_Given task 1_
Can you rewrite the financing agreement passage's paragraph beginning "Founders agree to not take salaries" as a short list that keeps its main facts?

_Source passage_
------------
12.8.       Founders
agree to not take salaries, consulting fees, loans or payment of any kind from the Company until after full satisfaction of each
of the following conditions: (i) registration of the shares underlying the Senior Notes with the United States Securities Commission
(“SEC”) on Form S-1; (ii) obtaining a trading symbol from FINRA or its successor,; (iii) listing of the Company’s
shares of common stock for trading on OTCQB or a national securities exchange such as Nasdaq; (iv) completing an equity raise
of at least $3 million at a pre-money valuation for the Company of at least $10 million; and (v) timely having made all periodic
and other filings required of a “reporting” company with the SEC for a period of not less than 12 months.

12.9.       Failure
timely to perform any of the foregoing covenants, or of other representations and warranties contained within the Financing Documents,
shall constitute a breach of the Financing Documents that will cause a trigger of the default rate of interest rate to 18% per
annum until paid.

12.10,In
the event, the Company prepays the Senior Note before maturity date of the Senior Notes, each Buyer shall have a right (the “Right”)
for a period of 12 months from such pre-payment date (the “Right Period”), to acquire up to that number of
shares of common stock of the Company that results from dividing the principal amount of prepaid Note by $0.11 provided that the
Right may only be exercised if the Company is acquired or has entered into an agreement to be acquired or there is an event of
change of control of ownership of the Company within the Right Period.

13.             
Obligation of Borrower when Breach Discovered. Upon discovery by Borrower of any inaccuracy in or breach of any of
any Borrower’s representations, warranties or covenants under the Financing Documents, Borrower shall give prompt written
notice to Buyers of such inaccuracy or breach including reasonable detail describing such breach or inaccuracy, the anticipated
effect thereof on Borrower or its business, whether or not Borrower believes such breach or inaccuracy can be cured and if so,
the proposed nature and deadline for such cure. Notwithstanding the foregoing, the delivery of such notice and any purported potential
cure thereof shall not be deemed to create any cure right or require any forbearance by Buyers unless otherwise agreed by Buyers
or expressly provided herein.

14.             
Default. Any one or more of the following events, regardless of whether such occurrence is voluntary or involuntary
or comes about or becomes effected by operation of law or otherwise, shall be considered a “Default” by Borrower
under the terms of this Agreement (subject to the Cure Period as provided in Section 16):

14.1.       
Repayment Failure. Borrower fails to timely and fully pay all Obligations on or before the Due Date thereof or when such
other Obligations otherwise become due, and such failure to pay is not cured within seven (7) days after written notice thereof
from Buyers.

14.2.       
Incorrect Representation, Warranty, or Furnished Information. Any material representation or warranty made by Borrower
in any Financing Document proves to be incorrect or untrue in any material respect, or any material representation, information,
statements (including financial statements), reports, or data furnished or made available by or on behalf of Borrower (including
by any duly authorized attorney or accountant or employee of Borrower) in connection with any Financing Documents or the matters
contemplated hereby or thereby proves to have been untrue in any material respect, and the untruthfulness thereof was known to
Borrower at the time the representation, information, statements, reports or data was furnished to Buyers.
------------
_Records for this task_
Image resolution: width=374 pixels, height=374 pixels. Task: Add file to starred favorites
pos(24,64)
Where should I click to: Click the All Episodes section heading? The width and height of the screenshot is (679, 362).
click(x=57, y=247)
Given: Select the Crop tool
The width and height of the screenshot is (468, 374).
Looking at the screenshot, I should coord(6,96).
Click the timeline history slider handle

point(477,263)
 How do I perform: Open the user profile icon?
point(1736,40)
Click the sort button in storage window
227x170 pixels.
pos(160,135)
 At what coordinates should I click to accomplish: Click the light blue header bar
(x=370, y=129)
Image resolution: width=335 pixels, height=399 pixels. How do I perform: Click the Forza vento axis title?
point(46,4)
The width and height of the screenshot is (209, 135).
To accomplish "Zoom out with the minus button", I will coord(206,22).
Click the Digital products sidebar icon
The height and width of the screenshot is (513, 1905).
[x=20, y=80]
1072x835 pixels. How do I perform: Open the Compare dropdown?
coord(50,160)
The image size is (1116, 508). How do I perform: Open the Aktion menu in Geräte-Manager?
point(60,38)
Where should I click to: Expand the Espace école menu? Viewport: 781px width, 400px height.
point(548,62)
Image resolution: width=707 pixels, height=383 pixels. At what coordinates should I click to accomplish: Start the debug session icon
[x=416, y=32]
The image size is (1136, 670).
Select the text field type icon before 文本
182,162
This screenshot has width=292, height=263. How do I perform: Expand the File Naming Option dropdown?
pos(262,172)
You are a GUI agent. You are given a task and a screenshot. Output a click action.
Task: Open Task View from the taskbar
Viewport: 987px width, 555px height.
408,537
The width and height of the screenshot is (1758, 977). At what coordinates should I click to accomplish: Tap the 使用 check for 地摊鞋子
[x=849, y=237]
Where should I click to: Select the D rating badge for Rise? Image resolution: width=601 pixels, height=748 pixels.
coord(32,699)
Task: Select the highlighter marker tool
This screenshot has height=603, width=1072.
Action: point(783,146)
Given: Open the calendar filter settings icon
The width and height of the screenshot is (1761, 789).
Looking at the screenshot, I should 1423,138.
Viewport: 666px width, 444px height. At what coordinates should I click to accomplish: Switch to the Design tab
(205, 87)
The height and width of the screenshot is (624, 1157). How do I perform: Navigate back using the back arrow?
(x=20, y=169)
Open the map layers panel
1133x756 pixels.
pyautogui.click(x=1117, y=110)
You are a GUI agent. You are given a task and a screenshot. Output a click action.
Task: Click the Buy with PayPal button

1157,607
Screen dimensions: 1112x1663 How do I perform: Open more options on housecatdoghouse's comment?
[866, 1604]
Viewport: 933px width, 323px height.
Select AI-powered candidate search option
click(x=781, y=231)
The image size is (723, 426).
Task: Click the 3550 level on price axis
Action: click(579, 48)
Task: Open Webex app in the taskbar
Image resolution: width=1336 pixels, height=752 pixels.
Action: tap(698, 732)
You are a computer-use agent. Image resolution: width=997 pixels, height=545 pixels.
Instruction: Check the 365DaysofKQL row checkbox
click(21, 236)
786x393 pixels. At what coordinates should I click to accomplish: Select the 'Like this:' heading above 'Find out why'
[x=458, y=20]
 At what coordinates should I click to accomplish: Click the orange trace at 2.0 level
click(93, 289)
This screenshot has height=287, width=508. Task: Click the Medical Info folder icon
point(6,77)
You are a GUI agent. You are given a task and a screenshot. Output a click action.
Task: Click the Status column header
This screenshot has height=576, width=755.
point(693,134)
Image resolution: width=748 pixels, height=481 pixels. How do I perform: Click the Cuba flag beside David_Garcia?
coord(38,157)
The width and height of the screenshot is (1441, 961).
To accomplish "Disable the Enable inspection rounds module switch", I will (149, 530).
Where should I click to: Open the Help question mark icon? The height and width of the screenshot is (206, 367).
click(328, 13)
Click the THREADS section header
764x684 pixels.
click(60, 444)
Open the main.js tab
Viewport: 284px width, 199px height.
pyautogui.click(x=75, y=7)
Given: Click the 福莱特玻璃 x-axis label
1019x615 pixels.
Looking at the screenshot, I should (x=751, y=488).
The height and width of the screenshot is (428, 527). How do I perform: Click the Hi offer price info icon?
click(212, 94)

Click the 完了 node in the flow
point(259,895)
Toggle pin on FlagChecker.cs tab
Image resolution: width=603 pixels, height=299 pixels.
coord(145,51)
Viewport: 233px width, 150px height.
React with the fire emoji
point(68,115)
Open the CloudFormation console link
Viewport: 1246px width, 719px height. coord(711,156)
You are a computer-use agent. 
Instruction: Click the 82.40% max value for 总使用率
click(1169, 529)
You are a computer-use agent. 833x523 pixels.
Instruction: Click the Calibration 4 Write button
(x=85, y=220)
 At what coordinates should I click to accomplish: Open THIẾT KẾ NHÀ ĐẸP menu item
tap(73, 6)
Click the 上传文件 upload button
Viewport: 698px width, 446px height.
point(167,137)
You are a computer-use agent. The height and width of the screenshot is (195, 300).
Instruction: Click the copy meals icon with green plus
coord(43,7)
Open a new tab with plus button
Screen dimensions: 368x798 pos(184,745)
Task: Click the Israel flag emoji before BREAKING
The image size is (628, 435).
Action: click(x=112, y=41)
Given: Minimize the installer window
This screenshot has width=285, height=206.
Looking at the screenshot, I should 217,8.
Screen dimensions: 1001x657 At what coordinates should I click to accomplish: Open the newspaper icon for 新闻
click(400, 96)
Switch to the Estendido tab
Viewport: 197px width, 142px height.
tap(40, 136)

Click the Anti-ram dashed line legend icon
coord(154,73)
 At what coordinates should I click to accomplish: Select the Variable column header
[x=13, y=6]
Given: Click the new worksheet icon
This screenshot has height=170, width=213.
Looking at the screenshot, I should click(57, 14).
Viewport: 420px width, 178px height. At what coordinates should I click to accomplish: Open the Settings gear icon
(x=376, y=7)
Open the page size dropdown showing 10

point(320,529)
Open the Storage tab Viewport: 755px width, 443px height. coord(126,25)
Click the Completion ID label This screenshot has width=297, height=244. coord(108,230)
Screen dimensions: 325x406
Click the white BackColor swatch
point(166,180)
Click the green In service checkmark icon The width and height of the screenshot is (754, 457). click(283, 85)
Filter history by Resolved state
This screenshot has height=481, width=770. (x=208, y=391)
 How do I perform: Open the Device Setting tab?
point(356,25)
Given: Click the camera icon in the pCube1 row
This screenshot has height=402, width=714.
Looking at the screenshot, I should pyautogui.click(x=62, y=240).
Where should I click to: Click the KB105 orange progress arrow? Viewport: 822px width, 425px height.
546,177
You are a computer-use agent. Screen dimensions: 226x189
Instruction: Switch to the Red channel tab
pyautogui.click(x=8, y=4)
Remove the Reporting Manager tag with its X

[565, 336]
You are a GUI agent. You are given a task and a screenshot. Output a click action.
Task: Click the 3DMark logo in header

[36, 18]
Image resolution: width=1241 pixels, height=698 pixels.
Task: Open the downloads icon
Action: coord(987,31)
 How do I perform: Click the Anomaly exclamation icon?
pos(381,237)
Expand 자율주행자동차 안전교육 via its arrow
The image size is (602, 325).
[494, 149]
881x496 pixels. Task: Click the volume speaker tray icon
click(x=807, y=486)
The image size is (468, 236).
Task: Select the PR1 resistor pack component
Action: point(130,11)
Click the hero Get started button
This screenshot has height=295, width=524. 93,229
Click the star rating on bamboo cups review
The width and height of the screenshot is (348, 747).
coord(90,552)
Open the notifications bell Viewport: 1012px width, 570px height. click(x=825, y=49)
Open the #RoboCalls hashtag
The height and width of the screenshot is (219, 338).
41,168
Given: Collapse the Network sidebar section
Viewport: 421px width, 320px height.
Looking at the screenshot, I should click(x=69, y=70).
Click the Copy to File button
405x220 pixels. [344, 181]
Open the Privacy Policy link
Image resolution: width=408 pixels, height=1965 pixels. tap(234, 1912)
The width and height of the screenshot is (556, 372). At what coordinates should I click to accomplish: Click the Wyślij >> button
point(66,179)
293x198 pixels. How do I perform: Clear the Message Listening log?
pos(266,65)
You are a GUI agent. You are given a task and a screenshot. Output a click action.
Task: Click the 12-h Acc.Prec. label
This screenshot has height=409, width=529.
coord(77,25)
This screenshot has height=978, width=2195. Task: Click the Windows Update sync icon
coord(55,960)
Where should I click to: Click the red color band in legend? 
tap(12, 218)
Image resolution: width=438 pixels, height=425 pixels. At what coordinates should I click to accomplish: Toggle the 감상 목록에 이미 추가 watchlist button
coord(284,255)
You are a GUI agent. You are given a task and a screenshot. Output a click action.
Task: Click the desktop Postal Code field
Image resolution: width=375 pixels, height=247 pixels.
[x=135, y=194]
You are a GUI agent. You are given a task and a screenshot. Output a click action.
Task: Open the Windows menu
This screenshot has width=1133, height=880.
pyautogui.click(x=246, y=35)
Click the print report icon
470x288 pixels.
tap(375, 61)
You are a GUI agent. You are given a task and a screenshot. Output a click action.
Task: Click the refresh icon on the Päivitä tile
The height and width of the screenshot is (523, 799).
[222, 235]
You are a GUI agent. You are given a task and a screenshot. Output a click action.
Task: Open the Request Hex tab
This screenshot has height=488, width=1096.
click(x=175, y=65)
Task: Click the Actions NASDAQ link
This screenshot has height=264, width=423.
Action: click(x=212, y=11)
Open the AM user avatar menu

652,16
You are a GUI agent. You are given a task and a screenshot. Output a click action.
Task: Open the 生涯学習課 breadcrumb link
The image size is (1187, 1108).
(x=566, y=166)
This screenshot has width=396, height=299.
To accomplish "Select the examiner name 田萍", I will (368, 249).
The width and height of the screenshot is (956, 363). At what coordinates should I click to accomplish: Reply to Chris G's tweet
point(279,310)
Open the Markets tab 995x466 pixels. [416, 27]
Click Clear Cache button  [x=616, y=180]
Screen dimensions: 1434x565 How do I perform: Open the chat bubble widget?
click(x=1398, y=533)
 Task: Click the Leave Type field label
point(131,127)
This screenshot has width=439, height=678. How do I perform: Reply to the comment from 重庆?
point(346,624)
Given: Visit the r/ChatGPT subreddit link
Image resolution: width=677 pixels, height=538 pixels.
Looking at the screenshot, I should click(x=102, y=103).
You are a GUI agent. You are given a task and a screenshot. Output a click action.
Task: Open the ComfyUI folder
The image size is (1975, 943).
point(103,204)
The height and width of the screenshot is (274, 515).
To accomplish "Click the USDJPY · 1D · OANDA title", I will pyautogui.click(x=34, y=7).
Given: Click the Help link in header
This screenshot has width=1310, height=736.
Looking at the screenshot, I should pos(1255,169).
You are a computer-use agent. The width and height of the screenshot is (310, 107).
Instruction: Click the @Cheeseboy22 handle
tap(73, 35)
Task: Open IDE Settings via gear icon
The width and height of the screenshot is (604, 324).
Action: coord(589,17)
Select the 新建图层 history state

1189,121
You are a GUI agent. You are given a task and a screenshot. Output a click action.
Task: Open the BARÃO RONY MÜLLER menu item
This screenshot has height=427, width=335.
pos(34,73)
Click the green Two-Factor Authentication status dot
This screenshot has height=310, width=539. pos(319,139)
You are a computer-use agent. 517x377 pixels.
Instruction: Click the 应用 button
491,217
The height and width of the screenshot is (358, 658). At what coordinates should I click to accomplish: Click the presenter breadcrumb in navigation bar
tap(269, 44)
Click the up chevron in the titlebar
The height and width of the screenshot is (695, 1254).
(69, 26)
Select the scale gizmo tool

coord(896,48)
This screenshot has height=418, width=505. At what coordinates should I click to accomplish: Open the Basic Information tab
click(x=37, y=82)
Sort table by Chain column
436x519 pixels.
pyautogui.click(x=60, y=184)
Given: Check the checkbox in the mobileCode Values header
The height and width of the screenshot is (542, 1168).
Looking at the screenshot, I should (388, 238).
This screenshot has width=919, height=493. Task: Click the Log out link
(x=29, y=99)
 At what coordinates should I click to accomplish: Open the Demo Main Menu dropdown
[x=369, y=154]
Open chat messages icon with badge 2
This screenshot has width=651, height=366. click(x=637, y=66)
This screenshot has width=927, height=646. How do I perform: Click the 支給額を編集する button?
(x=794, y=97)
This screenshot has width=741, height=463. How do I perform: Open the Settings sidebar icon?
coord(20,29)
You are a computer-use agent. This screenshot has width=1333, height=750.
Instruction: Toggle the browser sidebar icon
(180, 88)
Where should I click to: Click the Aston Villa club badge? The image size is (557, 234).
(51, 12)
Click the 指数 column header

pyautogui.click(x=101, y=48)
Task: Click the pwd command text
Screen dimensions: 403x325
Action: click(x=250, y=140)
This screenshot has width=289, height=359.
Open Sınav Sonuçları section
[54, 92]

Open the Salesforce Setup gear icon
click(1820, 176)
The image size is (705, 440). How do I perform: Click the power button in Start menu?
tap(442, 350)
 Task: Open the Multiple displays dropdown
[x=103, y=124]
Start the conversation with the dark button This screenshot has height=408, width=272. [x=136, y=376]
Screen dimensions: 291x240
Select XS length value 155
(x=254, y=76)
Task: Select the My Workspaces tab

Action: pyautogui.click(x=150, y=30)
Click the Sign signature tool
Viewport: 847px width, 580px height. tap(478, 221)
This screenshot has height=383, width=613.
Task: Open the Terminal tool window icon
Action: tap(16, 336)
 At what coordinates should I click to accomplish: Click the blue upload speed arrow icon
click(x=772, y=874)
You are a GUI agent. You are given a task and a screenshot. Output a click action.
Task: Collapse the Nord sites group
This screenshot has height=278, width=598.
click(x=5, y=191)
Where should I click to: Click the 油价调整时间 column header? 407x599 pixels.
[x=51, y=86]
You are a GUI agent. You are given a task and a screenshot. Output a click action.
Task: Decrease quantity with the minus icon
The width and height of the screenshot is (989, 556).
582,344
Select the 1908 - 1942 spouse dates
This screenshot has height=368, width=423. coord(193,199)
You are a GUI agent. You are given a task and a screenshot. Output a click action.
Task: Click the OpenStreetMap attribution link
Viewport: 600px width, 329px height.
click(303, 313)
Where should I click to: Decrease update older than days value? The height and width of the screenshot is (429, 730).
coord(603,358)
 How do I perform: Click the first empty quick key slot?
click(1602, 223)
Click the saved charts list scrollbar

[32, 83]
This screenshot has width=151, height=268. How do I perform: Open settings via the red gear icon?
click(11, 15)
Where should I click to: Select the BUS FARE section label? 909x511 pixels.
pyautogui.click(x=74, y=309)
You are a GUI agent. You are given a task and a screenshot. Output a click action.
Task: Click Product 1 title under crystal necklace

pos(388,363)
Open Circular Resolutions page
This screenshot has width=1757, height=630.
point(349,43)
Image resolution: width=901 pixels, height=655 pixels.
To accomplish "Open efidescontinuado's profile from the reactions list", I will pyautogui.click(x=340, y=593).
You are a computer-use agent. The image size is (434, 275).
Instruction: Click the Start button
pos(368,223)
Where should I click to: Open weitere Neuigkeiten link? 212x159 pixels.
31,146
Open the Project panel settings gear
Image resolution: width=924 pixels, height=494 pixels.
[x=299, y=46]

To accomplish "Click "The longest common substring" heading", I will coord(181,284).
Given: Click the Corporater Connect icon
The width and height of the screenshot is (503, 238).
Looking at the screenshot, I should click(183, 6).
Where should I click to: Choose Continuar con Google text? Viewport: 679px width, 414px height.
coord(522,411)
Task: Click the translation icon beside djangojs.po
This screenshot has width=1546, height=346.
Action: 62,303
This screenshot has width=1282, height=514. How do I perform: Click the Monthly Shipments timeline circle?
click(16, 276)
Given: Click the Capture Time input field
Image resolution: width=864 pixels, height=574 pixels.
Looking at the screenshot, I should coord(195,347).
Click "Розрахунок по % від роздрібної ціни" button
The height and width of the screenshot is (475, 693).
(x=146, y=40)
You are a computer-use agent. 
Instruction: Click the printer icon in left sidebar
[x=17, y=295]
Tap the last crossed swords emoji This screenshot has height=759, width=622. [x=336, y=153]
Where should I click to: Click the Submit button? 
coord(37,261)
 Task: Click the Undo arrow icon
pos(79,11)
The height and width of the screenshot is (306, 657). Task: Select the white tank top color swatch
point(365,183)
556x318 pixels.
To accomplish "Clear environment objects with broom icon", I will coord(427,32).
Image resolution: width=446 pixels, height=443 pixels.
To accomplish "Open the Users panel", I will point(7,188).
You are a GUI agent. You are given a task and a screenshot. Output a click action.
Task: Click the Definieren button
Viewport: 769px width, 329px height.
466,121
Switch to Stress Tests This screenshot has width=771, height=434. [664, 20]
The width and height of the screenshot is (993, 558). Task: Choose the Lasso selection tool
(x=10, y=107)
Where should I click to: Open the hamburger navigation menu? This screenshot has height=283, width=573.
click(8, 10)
------------
_Given task 2_
How many lines of the entries contain the string "Instruction"? Case counts, and the reply should be the number alone.

_Finished answer 1_
Founders may not take salaries, consulting fees, loans or payment of any kind from the Company until all of these conditions are met:
- The shares underlying the Senior Notes are registered with the SEC on Form S-1.
- A trading symbol is obtained from FINRA or its successor.
- The Company's common stock is listed for trading on OTCQB or a national securities exchange such as Nasdaq.
- An equity raise of at least $3 million is completed at a pre-money valuation of at least $10 million.
- All periodic and other filings required of a reporting company are made on time with the SEC for at least 12 months.

_Finished answer 2_
10